Click-target data
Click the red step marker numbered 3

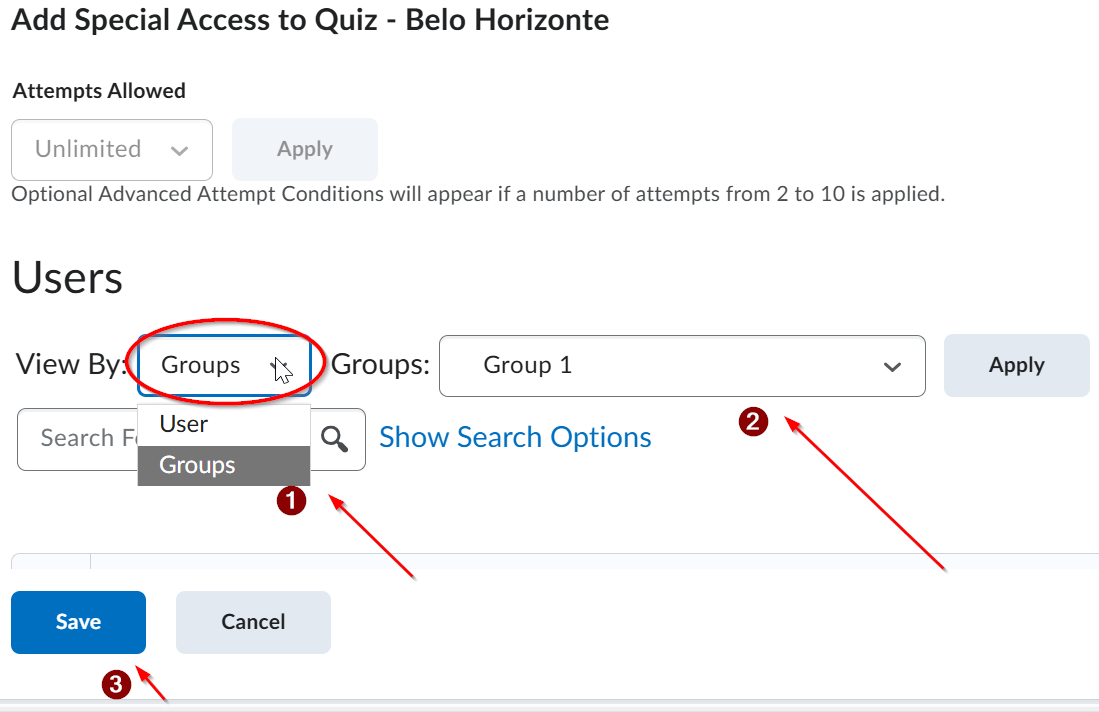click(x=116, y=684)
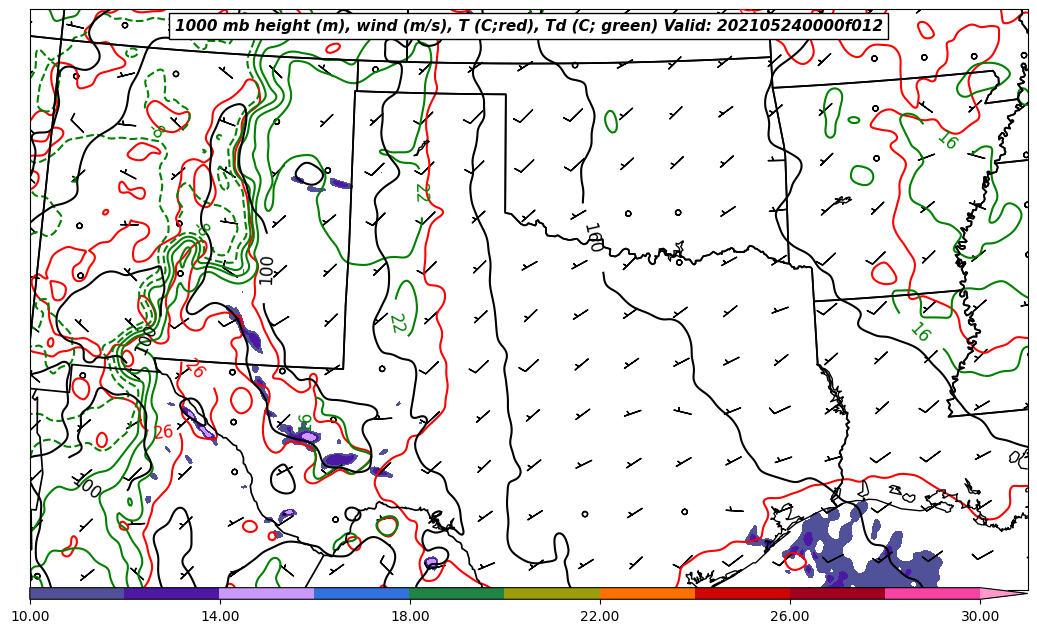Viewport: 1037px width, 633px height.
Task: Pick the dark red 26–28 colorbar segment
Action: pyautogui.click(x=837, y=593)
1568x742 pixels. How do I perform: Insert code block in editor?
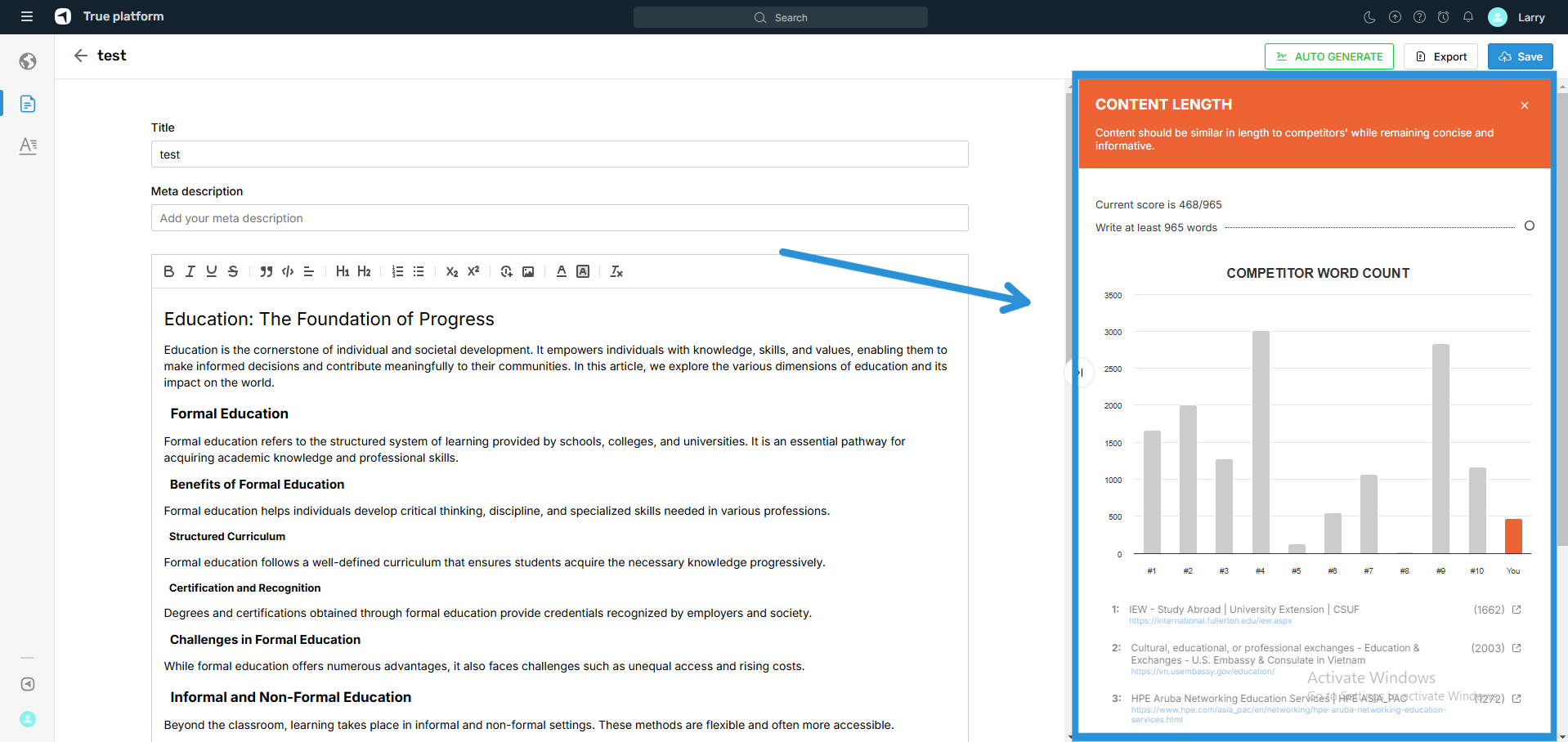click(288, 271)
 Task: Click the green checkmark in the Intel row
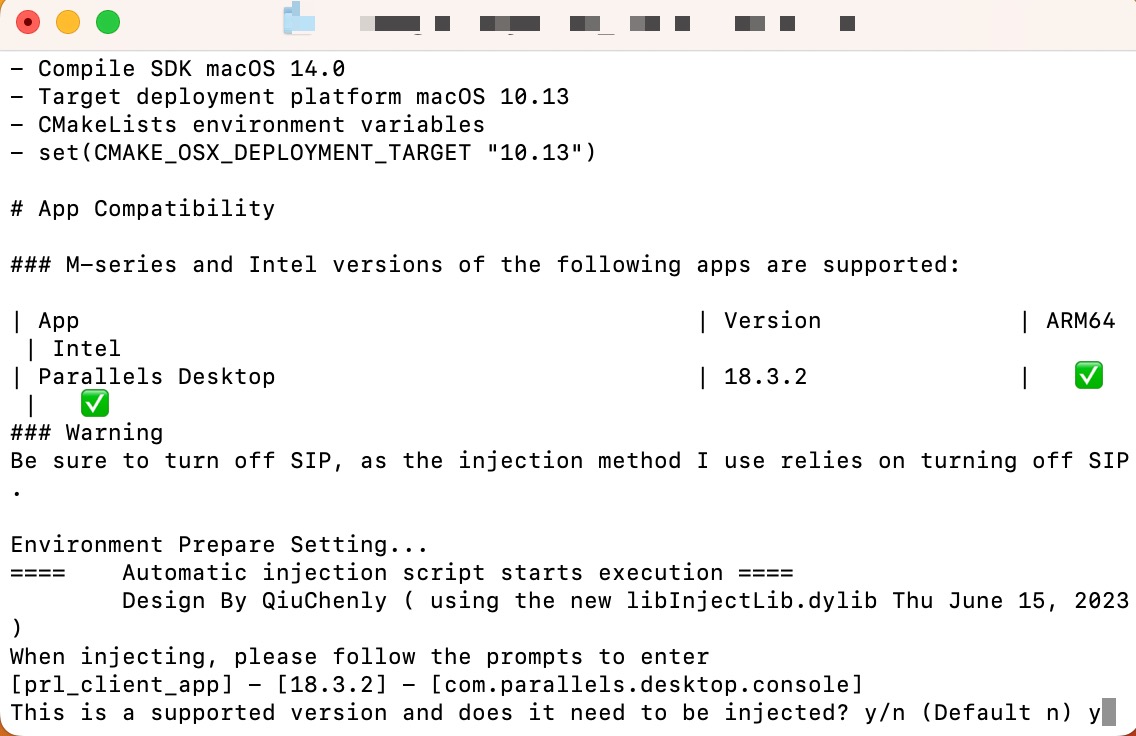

Description of the task: Copy out the lines of every item above word for word, leaving out the pictures.

Response:
Click the red step marker numbered 3

click(x=116, y=684)
Viewport: 1037px width, 633px height.
Task: Pick the dark red 26–28 colorbar segment
Action: pyautogui.click(x=837, y=593)
1568x742 pixels. How do I perform: Insert code block in editor?
click(288, 271)
 Task: Click the green checkmark in the Intel row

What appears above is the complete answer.